Но все это не смутило народолюбца-теоретика и он даже передал будущей невесте букварь и крестик, который та, убедившись, что он не золотой, выбросила на помойку
30 июля 1860 года поэт лично появился в Стрельне, торжественно неся букет полевых цветов. Шевченко попросил Лукерью выйти в сад и, уединившись в беседке, приступил к долгому разговору. По всей видимости, зрелище было довольно комическое, так как вся дворня ходила мимо забора и смеялась. По крайней мере, у Александры Кулиш, на свадьбе которой молодой поэт был когда-то боярином, сердце разрывалось на части при виде этой картины, а вся округа уже через полчаса знала от Лукерьи об одержанной ею победе и о том, что она сомневается, идти замуж или нет.
Шевченко накупил ей тканей, шляпок, туфель, перстней, белья, серег с медальонами, кораллов, Евангелие в белой оправе с золотыми краями, дорогого белого сукна казакин, стилизованный под украинскую свиту, серое пальто. Сам сделал для нее записную книжечку с рубриками прихода и расхода. На весь этот идиотизм только за один день 3 сентября было потрачено более 180 рублей! Любивший прибедниться Тарас, с тридцати четырех лет называвший себя не иначе как стариком, бегал теперь по Петербургу, как одуревший от страсти молодой бизон из сводолюбивых Соединенных Штатов, которые он так любил, ожидая оттуда нового «Вашингтона з новим i праведним законом». Все моральные изъяны своей избранницы он объяснил «рабством», – утверждая, – что воля и достаток изменят ее к лучшему.
Сама же невеста, не лишенная чувства прекрасного, много рассказывала, как они собираются устроиться, и, между прочим, что ее жених говорит, будто на Украине зимой скучно, а потому она будет ездить в Париж или Петербург, чтобы избежать тоски, проживая на собственном хуторе! «Вот как судьба потешается над людьми, – комментировала ситуацию одна из знакомых поэта – Лукерья в Париже!»
Тарас Григорьевич снял своей возлюбленной комнату на Офицерской улице, но та, совсем утратив чувство реальности, стала возмущаться, что квартира досталась ей без прислуги. Когда однажды Шевченко рассердился на непорядок в доме, Лукерья бегала жаловаться знакомым, что не пойдет замуж за поэта. А когда ее спросили, как все будет, ответила:
– А так i буде, що заберу усе, що вiн менi дав, а за його таки не пiду! Такий старый, поганий та сердитий!

ЧТО НУЖНО СДЕЛАТЬ:
A - Верните из текста о Шевченко и Лукерье отрывок между словами «Шевченко накупил ей» и «ее к лучшему.», включая их.
B - На какой улице Шевченко снял Лукерье комнату, судя по тексту о Шевченко и Лукерье?
Приведенный далее материал для работы не понадобится.

ИСХОДНЫЕ ДАННЫЕ:
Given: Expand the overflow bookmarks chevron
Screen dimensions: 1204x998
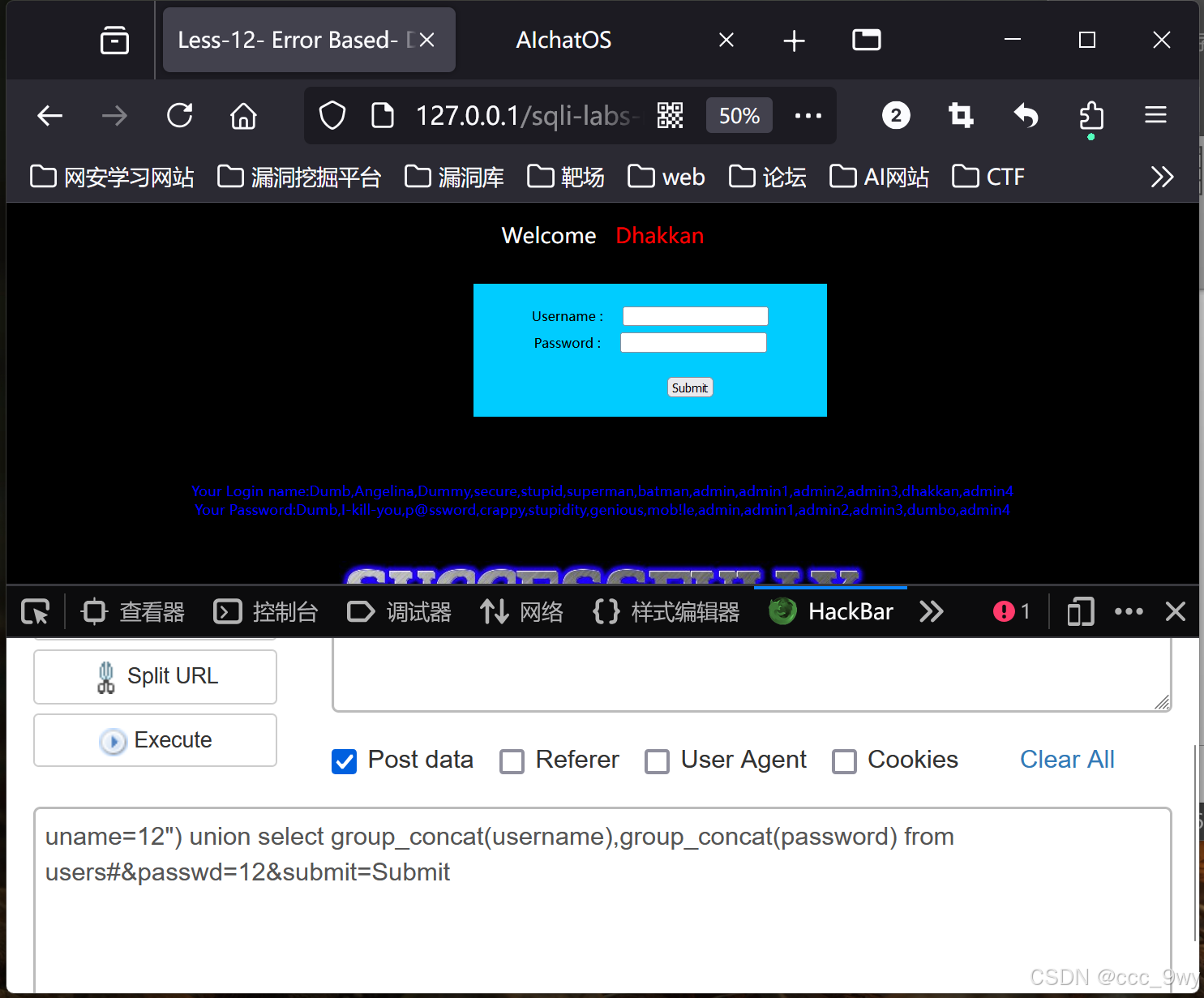Looking at the screenshot, I should click(1163, 176).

РЕЗУЛЬТАТЫ:
A -
Шевченко накупил ей тканей, шляпок, туфель, перстней, белья, серег с медальонами, кораллов, Евангелие в белой оправе с золотыми краями, дорогого белого сукна казакин, стилизованный под украинскую свиту, серое пальто. Сам сделал для нее записную книжечку с рубриками прихода и расхода. На весь этот идиотизм только за один день 3 сентября было потрачено более 180 рублей! Любивший прибедниться Тарас, с тридцати четырех лет называвший себя не иначе как стариком, бегал теперь по Петербургу, как одуревший от страсти молодой бизон из сводолюбивых Соединенных Штатов, которые он так любил, ожидая оттуда нового «Вашингтона з новим i праведним законом». Все моральные изъяны своей избранницы он объяснил «рабством», – утверждая, – что воля и достаток изменят ее к лучшему.

B - На Офицерской улице.